The proxy war injects greater volatility into the Arab world, where internal tumult risks recasting the entire Arab state system, centered on a series of artificial states created in the last century by departing colonial powers.

The Washington-Moscow deal to strip Syria of its chemical arms will have little effect on the internal war there, one of the world’s bloodiest conflicts. This conflict has been fueled by Russian and Western arms supplies to rival sides. Indeed, Russia and the U.S.-British-French combination are determined to continue their 2-year-old proxy war in an already fractured Syria. Who cares for civilians?

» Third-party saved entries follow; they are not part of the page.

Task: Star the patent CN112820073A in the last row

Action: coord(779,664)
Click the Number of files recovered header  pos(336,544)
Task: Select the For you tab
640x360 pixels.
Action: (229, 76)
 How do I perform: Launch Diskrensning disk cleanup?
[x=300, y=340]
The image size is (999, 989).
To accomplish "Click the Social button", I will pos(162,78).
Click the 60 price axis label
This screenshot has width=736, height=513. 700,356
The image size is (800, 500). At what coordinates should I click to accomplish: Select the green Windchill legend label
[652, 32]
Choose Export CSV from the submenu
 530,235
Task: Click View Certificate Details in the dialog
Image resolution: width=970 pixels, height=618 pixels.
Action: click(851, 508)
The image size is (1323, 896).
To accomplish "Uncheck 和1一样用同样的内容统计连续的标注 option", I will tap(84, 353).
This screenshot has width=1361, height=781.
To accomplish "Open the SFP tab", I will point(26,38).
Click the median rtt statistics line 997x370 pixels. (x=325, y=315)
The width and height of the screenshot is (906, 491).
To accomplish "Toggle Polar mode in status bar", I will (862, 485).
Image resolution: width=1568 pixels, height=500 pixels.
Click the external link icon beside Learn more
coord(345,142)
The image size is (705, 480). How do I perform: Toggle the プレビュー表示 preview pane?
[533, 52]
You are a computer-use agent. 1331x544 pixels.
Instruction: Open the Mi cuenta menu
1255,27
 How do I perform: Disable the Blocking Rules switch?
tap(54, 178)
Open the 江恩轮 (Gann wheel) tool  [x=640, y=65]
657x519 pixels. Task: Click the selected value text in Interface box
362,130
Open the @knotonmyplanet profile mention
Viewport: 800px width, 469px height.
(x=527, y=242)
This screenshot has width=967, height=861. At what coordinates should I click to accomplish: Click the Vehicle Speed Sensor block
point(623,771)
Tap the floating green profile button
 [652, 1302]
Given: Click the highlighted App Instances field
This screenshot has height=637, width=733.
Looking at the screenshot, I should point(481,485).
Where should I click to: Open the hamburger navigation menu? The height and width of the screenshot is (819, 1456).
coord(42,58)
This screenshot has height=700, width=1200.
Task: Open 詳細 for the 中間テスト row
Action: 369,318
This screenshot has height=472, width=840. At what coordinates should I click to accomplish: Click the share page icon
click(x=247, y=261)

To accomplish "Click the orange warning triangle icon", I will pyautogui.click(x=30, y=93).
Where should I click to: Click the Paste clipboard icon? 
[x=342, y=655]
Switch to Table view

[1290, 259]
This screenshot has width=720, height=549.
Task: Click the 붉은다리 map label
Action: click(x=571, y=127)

Most of the estimated 100,000 deaths in the Syrian violence have been caused by foreign-origin weapons, largely made in the proxy-war-waging countries that have shed crocodile tears over civilian deaths in an Aug. 21 sarin attack in suburban Damascus. The U.S. arms supply to rebels is primarily bankrolled by the oil sheikdoms.

In this light, the key questions relate to Syria’s future: Will a new international-terrorist hub emerge that stretches across much of northern Syria and into the Sunni areas of Iraq? Will Syria’s fate be different from that of Afghanistan?

The Syria issue is about more than just President Bashar Assad or chemical weapons: It is integral to the geopolitical clash between the Sunni Middle East, which remains under the U.S.-British-French sway, and the Shiite crescent stretching from Iran through Iraq, Syria and Lebanon to the Mediterranean Syrian port of Tartus, Russia’s only military base outside the former Soviet Union. With Russia emerging as a great-power patron in the Shiite crescent, the United States and the region’s two former colonial powers, Britain and France, are seeking to safeguard the regional geopolitical hegemony that they have enjoyed since the early 1970s, when Egypt switched sides.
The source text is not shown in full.